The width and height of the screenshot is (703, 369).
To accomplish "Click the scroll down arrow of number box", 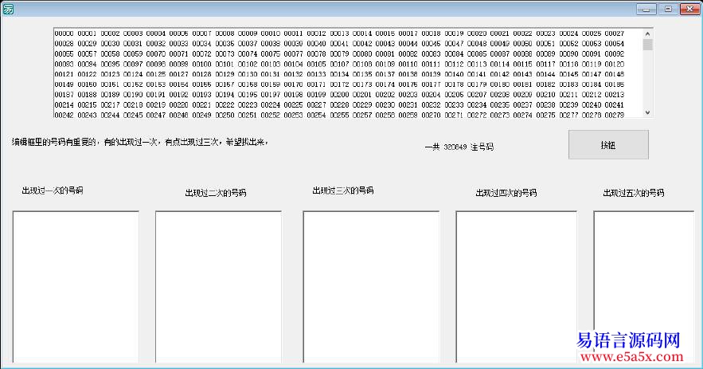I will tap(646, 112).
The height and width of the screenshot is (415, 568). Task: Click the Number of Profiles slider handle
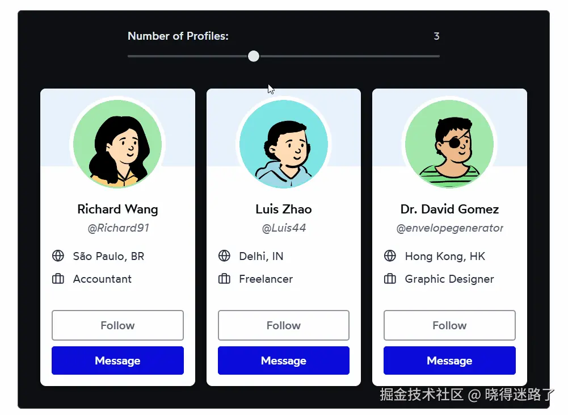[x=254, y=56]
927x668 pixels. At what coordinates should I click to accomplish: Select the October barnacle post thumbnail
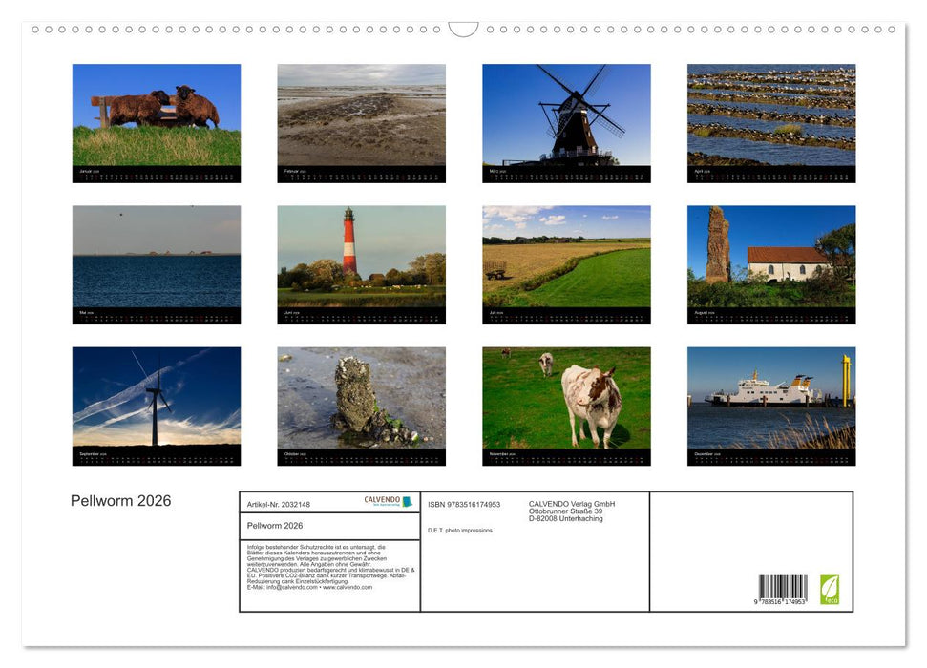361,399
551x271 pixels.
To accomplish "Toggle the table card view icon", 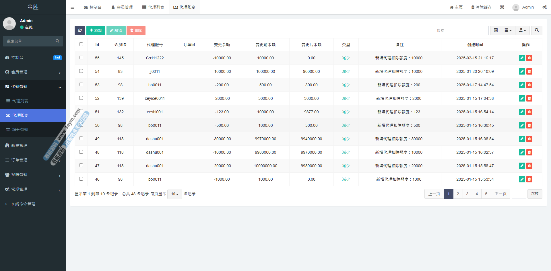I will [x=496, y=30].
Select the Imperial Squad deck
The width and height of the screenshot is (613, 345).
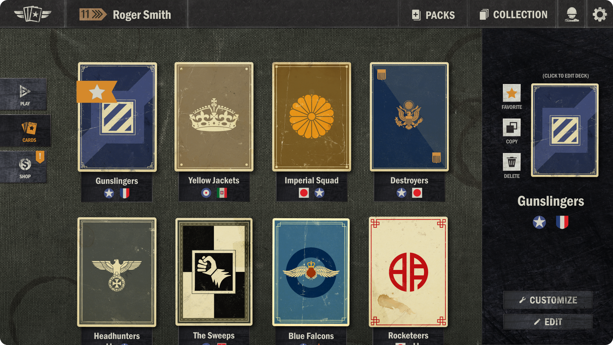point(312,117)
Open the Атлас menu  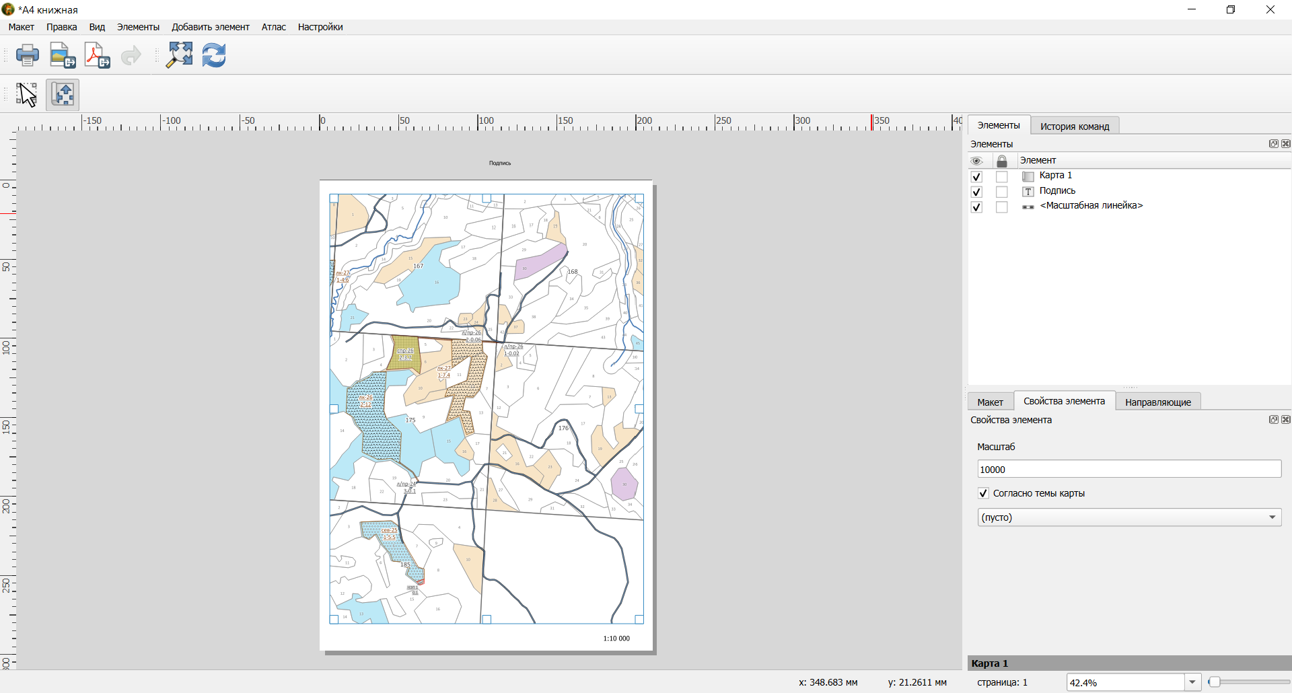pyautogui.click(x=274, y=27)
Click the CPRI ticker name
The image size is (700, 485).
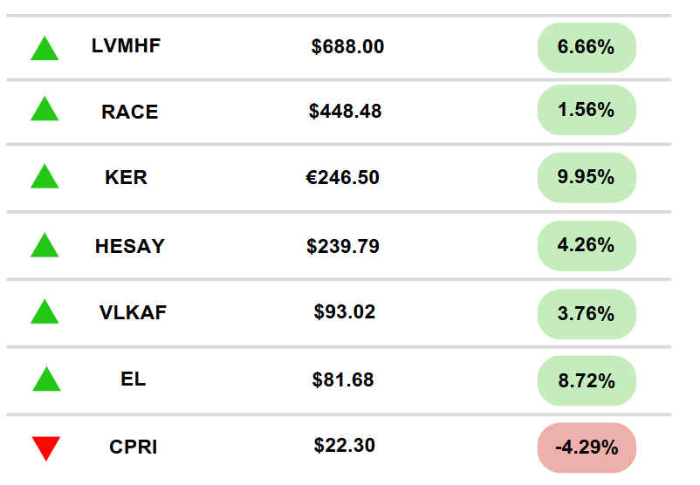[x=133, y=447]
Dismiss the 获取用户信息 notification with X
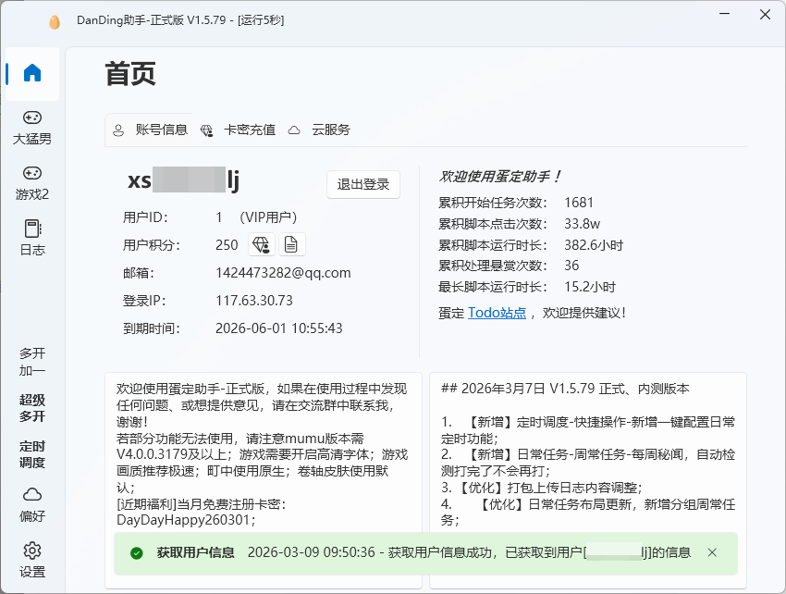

Exercise:
Print the lines from the line with "Click the CPRI ticker name" to the end of the data above. Include both ends, exclude the pictures, and add nothing else.

Result of this task:
Click the CPRI ticker name
The image size is (700, 485).
[x=133, y=447]
Dismiss the 获取用户信息 notification with X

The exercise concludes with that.